Count down in Neon sum square loops

Counting down and terminating on a zero comparison allows us
to use flag-setting arithmetic instructions, avoiding
an additional CMP instruction before the conditional branch.
This doesn't really affect performance but code size is reduced
by a useful amount since loop prologues are also shorter.

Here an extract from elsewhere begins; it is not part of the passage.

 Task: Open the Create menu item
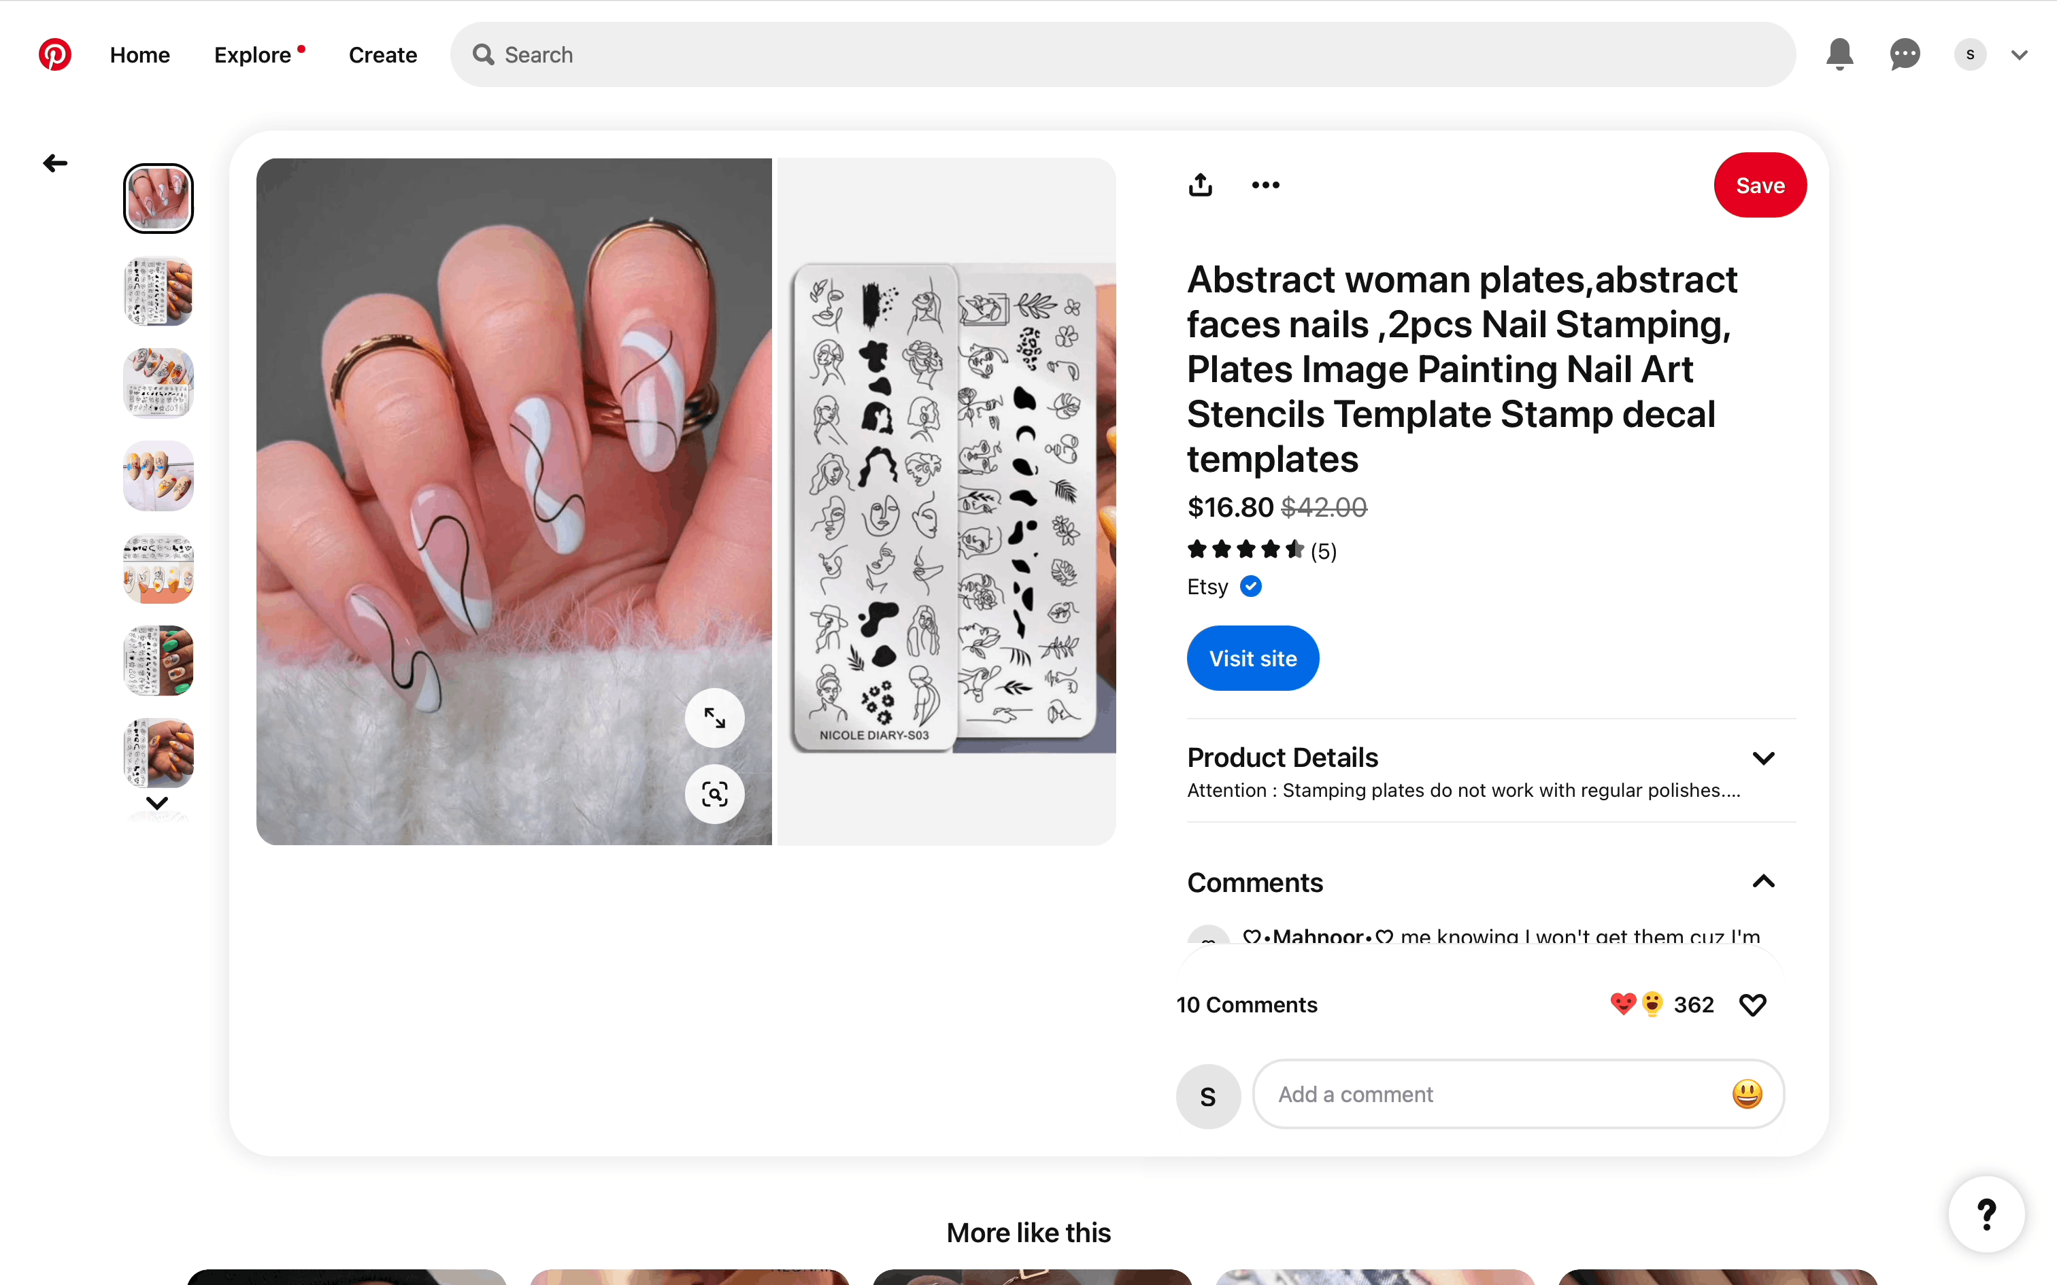[383, 54]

Change-Id: Id623b28f804198ea6bf36361933bef8f17baec84
diff --git a/aom_dsp/arm/sum_squares_neon.c b/aom_dsp/arm/sum_squares_neon.c
index bf212a9..095a2c6 100644
--- a/aom_dsp/arm/sum_squares_neon.c
+++ b/aom_dsp/arm/sum_squares_neon.c
@@ -35,7 +35,7 @@
                                                        int stride, int height) {
   int32x4_t sum_squares[2] = { vdupq_n_s32(0), vdupq_n_s32(0) };
 
-  int h = 0;
+  int h = height;
   do {
     int16x4_t s0 = vld1_s16(src + 0 * stride);
     int16x4_t s1 = vld1_s16(src + 1 * stride);
@@ -48,8 +48,8 @@
     sum_squares[1] = vmlal_s16(sum_squares[1], s3, s3);
 
     src += 4 * stride;
-    h += 4;
-  } while (h < height);
+    h -= 4;
+  } while (h != 0);
 
   return horizontal_long_add_u32x4(
       vreinterpretq_u32_s32(vaddq_s32(sum_squares[0], sum_squares[1])));
@@ -60,7 +60,7 @@
                                                        int height) {
   uint64x2_t sum_squares = vdupq_n_u64(0);
 
-  int h = 0;
+  int h = height;
   do {
     int32x4_t ss_row[2] = { vdupq_n_s32(0), vdupq_n_s32(0) };
     int w = 0;
@@ -86,8 +86,8 @@
         sum_squares, vreinterpretq_u32_s32(vaddq_s32(ss_row[0], ss_row[1])));
 
     src += 4 * stride;
-    h += 4;
-  } while (h < height);
+    h -= 4;
+  } while (h != 0);
 
   return horizontal_add_u64x2(sum_squares);
 }
@@ -134,7 +134,7 @@
   int32x4_t sse[2] = { vdupq_n_s32(0), vdupq_n_s32(0) };
   int32x2_t sum_acc[2] = { vdup_n_s32(0), vdup_n_s32(0) };
 
-  int h = 0;
+  int h = height;
   do {
     int16x4_t s0 = vld1_s16(src + 0 * stride);
     int16x4_t s1 = vld1_s16(src + 1 * stride);
@@ -152,8 +152,8 @@
     sum_acc[1] = vpadal_s16(sum_acc[1], s3);
 
     src += 4 * stride;
-    h += 4;
-  } while (h < height);
+    h -= 4;
+  } while (h != 0);
 
   *sum += horizontal_add_s32x4(vcombine_s32(sum_acc[0], sum_acc[1]));
   return horizontal_long_add_u32x4(
@@ -166,7 +166,7 @@
   uint64x2_t sse = vdupq_n_u64(0);
   int32x4_t sum_acc = vdupq_n_s32(0);
 
-  int h = 0;
+  int h = height;
   do {
     int32x4_t sse_row[2] = { vdupq_n_s32(0), vdupq_n_s32(0) };
     int w = 0;
@@ -198,8 +198,8 @@
                       vreinterpretq_u32_s32(vaddq_s32(sse_row[0], sse_row[1])));
 
     src += 4 * stride;
-    h += 4;
-  } while (h < height);
+    h -= 4;
+  } while (h != 0);
 
   *sum += horizontal_add_s32x4(sum_acc);
   return horizontal_add_u64x2(sse);